I was up at 630 am and watched the light changing on the hills across the valley. A little cloud hat ran along the top of the ridge and slowly dissipated.

I made some coffee and porridge on a cool autumn morning.

The photographer next door stirred, and I mentioned the marvellous light, but he wasn’t particularly interested and rolled over.

Despite being up an hour or more before the other two, they left before me. Off to camp at Mueller Hut for the night, then Queenstown the next, with dad back in Auckland the following day. When tramping, I meet a range of people, but I found I had much more connection with the hunter the night before, having surprisingly similar ideas about this countryside we live in, than with the urbanites. Even with the hunter I met in his four-wheel-drive later in the day, and we chatted away for 20 minutes.

Both of the local parties were really happy about where they were, and weren’t thinking about being somewhere else.

Frankly, I couldn’t think of a better place to be.

Sometimes, what is directly in front of your face is enough, and I really appreciated this most extraordinarily beautiful valley.

Eventually I strolled off, just an hour or so walk up to the Dasler Bivvy track. Not intending to stay meant I could leave my pack at the bottom of the climb.

Being very steep, one of the steepest ascents in recent years, you make elevation gain quickly, meant it didn’t take long to make my way up to the bivvy. About halfway up there is a steep cracked rock with a thick chain dangling down that you used to haul yourself up or down.

The bivvy is a delight, but was inhabited by the hunters with the numerous severed dear heads and antlers on top of the four-wheel-drive I saw yesterday. They were off somewhere on the tops attempting to add to their macabre vehicle decoration.

I ate my lunch, didn’t see the inhabitants, and descended.

On closer inspection that four-wheel-drive sure ponged as I scuttled past, and on up the valley.
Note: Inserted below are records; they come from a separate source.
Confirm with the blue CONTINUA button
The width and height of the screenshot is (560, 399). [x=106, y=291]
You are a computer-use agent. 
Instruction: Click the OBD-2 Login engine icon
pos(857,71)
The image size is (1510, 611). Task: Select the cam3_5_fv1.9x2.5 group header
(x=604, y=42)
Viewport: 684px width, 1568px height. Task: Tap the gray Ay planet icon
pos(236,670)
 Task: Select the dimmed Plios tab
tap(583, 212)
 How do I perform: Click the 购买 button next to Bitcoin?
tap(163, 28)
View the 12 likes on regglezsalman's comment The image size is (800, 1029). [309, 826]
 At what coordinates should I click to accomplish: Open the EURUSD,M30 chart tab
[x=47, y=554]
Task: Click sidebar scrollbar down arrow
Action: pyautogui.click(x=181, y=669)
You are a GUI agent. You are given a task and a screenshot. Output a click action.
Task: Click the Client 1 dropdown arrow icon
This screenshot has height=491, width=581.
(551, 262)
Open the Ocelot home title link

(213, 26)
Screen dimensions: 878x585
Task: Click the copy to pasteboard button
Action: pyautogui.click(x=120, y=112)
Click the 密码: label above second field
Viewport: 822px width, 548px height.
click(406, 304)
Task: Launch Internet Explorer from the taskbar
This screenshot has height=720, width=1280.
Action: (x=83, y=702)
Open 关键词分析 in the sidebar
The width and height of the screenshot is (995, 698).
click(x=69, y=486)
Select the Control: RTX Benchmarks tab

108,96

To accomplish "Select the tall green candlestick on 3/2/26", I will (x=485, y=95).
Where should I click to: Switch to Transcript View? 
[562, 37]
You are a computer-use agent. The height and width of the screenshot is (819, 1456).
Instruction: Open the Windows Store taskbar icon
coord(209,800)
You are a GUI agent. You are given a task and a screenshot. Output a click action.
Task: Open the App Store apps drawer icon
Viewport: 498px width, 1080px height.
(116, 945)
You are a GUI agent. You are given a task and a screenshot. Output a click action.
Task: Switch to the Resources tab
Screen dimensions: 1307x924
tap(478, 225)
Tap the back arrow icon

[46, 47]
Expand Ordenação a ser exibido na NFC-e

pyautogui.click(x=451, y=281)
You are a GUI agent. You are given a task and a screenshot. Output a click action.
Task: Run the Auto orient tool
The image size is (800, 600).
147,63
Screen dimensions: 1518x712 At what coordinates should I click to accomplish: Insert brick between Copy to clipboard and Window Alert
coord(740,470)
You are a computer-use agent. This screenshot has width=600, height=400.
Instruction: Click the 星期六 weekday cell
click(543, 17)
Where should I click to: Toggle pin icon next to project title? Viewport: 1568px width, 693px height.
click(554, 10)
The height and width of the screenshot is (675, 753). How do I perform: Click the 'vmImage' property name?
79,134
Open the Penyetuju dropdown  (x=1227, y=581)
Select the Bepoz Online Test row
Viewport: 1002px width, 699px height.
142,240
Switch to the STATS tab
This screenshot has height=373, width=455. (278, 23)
Actually, after the climb I rather dawdled, knowing I had all afternoon, and unlike the day before the day was almost cloudless. After yesterday’s fog where the other side of the valley was scarcely visible, the mountains could all be seen in their splendour.

Might as well appreciate my surroundings, so I sat on a huge log in the riverbed and took it all in.

No one at the hut, but the last two nights as shown that doesn’t matter as others can arrive at any time of the day or night.

So I’m sitting in my sleeping bag with a good book I picked up. No need for a fire.

Another great Saturday night, apparently.